Author: thearabchildren » Sun Jun 12, 2011 6:10 pm
So the AKP, CHP and BDP "independents" all made gains, but the BDP "independents failed to reach the (pointless and illogical) 10% cutoff for parliamentary representation. The MHP got less votes than last time, but still has enough to be in parliament. Obviously these elections don't actually change anything, and if the people were active enough outside of elections we could ignore them entirely. That being said, here is who I blame for the results. J'accuse!
1. The AKP, for its control of the Turkish media. It is able to cover up its lies, betrayals and nepotism, as well as magnify those of its opponents.

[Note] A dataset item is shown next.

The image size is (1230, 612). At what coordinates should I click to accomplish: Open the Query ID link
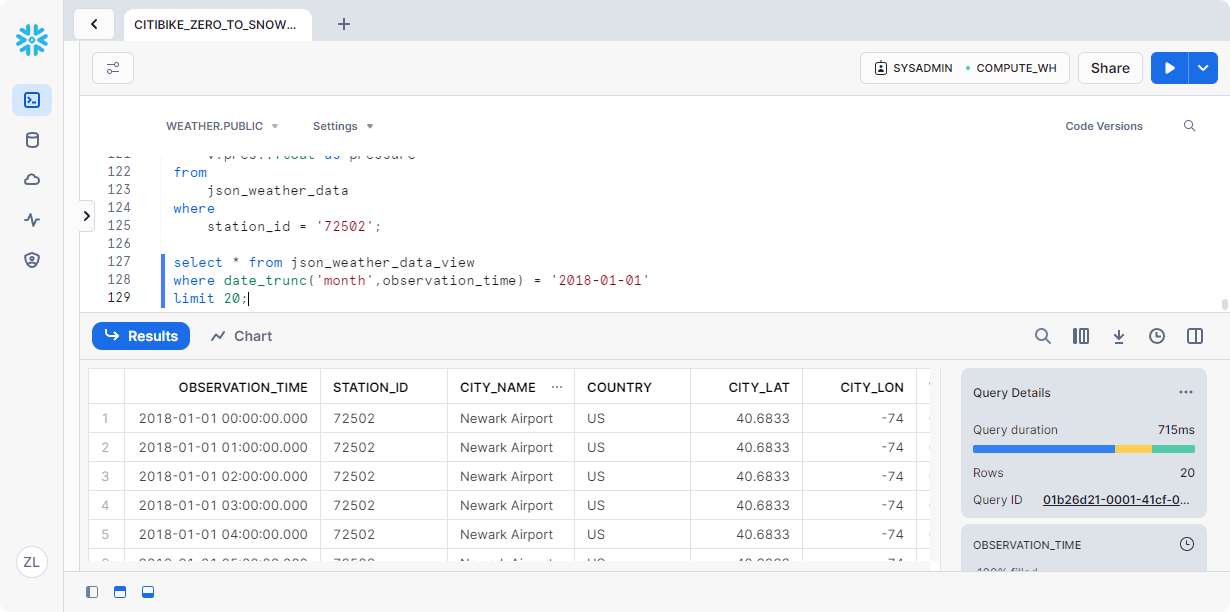click(1117, 500)
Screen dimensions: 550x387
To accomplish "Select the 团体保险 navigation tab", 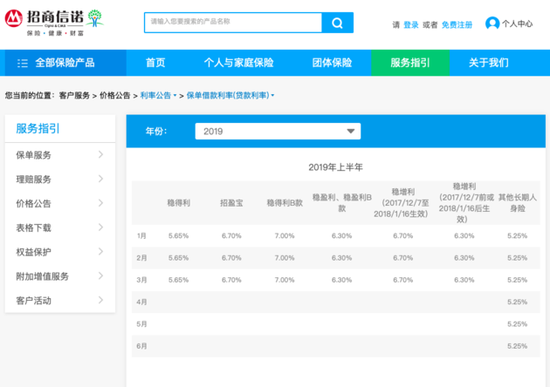I will (x=332, y=63).
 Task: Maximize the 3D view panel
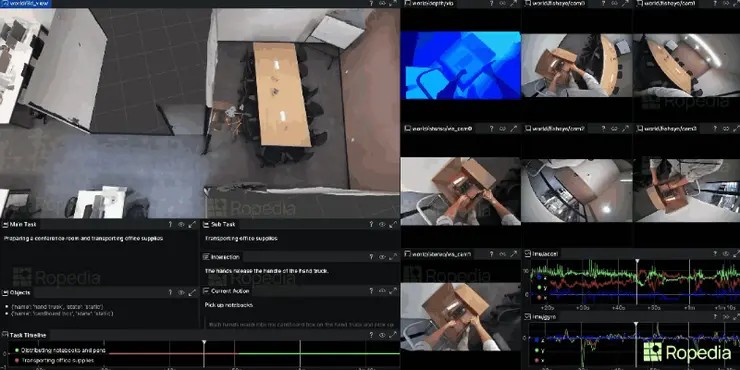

2. The BDP, for its two-facedness. It has no clear political programme (are they for autonomy or independence?) or strategy (if they were boycotting the elections, why run the so-called "independents"? If they were not boycotting the elections, same question).
But most of all I blame:
3. The CHP. For being behind the original constitution which introduced the concept of a percentage cutoff for parliamentary representation, and for its connections to the one-party period. For its general support for militarism which continues to this day, and for its authoritarian roots which make much of the Turkish masses accepting of the authoritarian methods of the AKP (as though arrests of journalists and censorship and state control of the media and schools is anything new, not to mention all the Kurdish children locked up in the Southeast, the AKP didn't start that). For its fake secularism (Kılıçdaroğlu's being an Alevi does NOT erase the years of state support for Sunni Islam at the expense of the Alevis, and it is CENTRE TO RIGHT WING Alevis who support the CHP, NOT "the Alevis") and its fake love for the Kurds (why is Kılıçdaroğlu so afraid to speak for Kurdish rights? Why did the CHP take down the Kurdish signs in Dersim? This waffling alienates both Turks and Kurds, and benifits no one). In general I blame Kılıçdaroğlu most of all, he is supposed to be a fresh face of the CHP, but he only brings back a few centre Leftists and assimilated Kurds and those most afraid of the AKP. He glorifies coup-supporters as he pretends to distance himself from Baykal (who everyone knows is right there next to him). He is too weak to insult Kerdoğan as often and strongly as he deserves, and he presents no alternative, not enough for so-called "social democracy".
And I do not blame:
Foreigners. Not because there aren't FILTHY foreign roles in Turkish politics (the US, Saudi Arabia, and the Zionist state especially), but because these roles are largely unchanged, unlike the three political movements mentioned above, and if any of those had changed for the better, they could present a real challenge to the foreign meddling.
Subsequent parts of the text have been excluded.